Being active strengthens your muscles and increases your fitness. If you avoid activities that make you breathless, your muscles become weaker. Weaker muscles need more oxygen to work. Over time you feel more and more breathless. This is called the vicious cycle of inactivity.
The good news is that you can break this vicious cycle of inactivity. By becoming more active you can make your muscles stronger, including your breathing muscles. This will help you feel less out of breath when you do everyday tasks.
It’s normal to get breathless when you’re active, but if you have a lung condition, you may feel anxious about it. If you panic, it can make you feel even more breathless. The key is to stay calm and learn ways to manage your breathlessness.
Useful breathing techniques:
- Blow as you go: Use this when doing an action that takes a lot of effort, like standing up or lifting. Breathe in before the action, then breathe out while you’re making the big effort.

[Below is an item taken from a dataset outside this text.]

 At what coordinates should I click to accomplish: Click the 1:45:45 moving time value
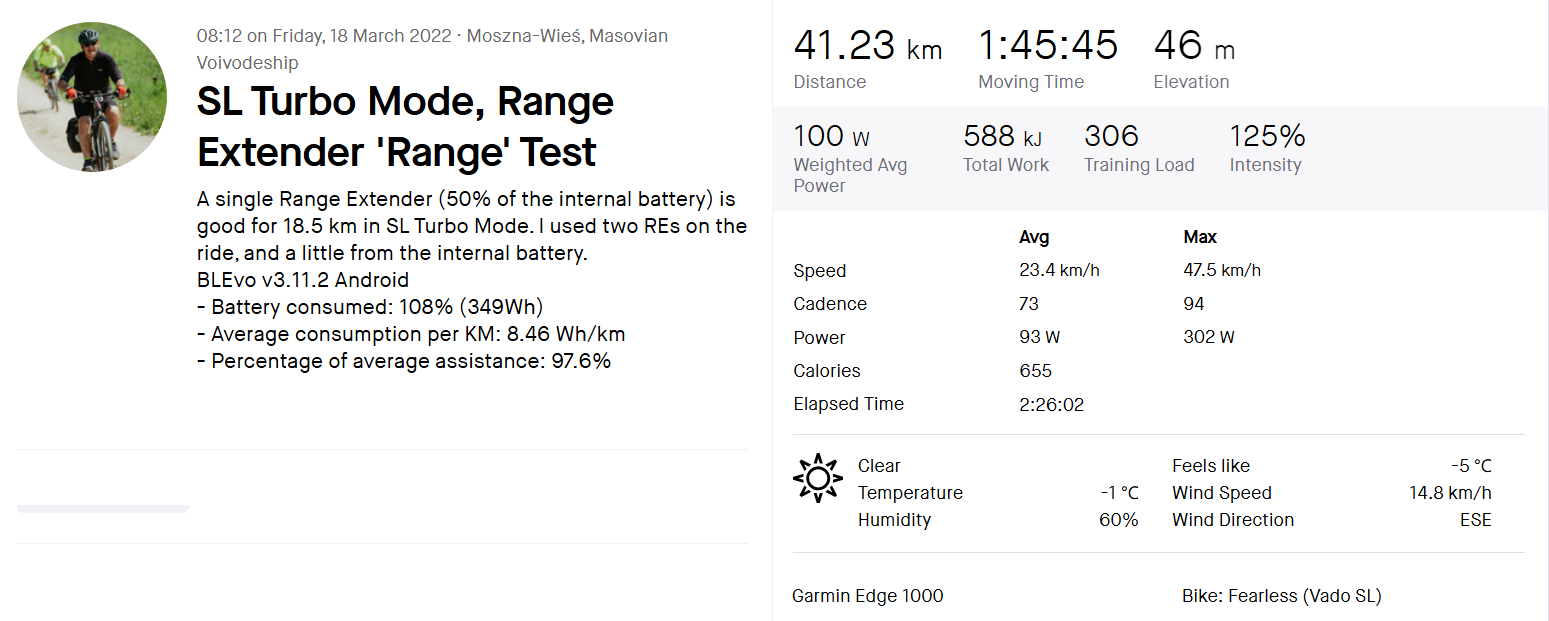tap(1047, 46)
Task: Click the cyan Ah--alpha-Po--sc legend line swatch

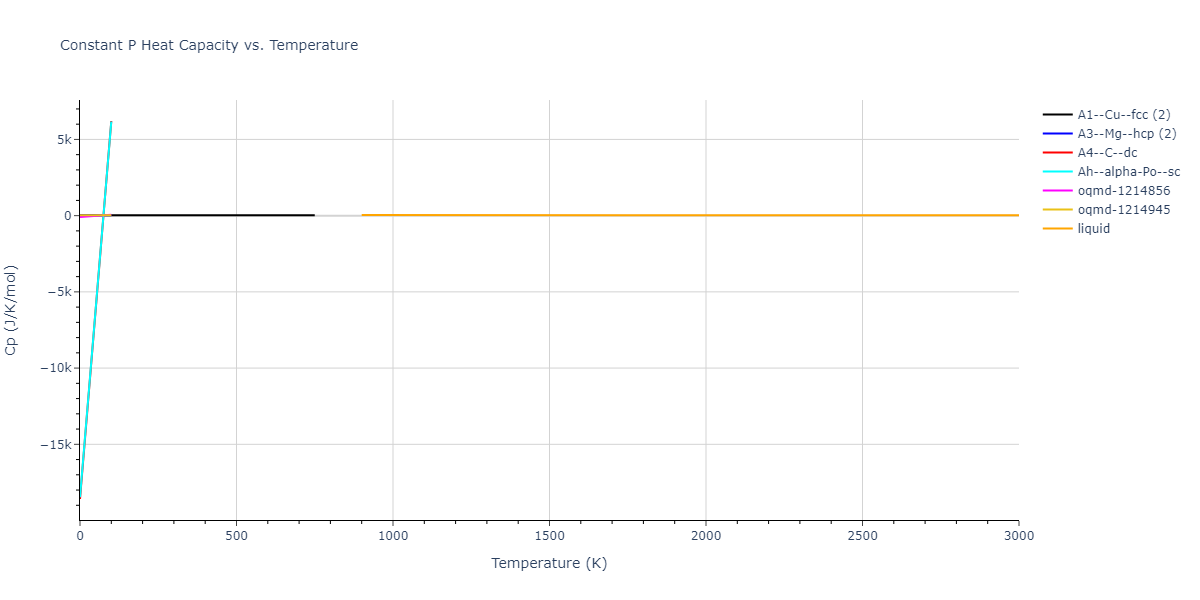Action: coord(1058,172)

- Pursed-lips breathing: Breathe out with your lips pursed as if you were whistling. This helps you to empty the air from your lungs.
- Paced breathing: Pace your breathing so it’s in time with your steps. For example, take two steps for every breath in and three steps for every breath out. Find the pace that works for you.
If you start to feel too out of breath, this position might help. Stand 30cm away from a wall with your feet slightly apart. Lean back or sideways against the wall and let your hands hang by your sides, or rest your thumbs in your waistband.
Depending on your lung condition, there are different breathing techniques and positions you could use. Speak to a physiotherapist to find out what’s best for you.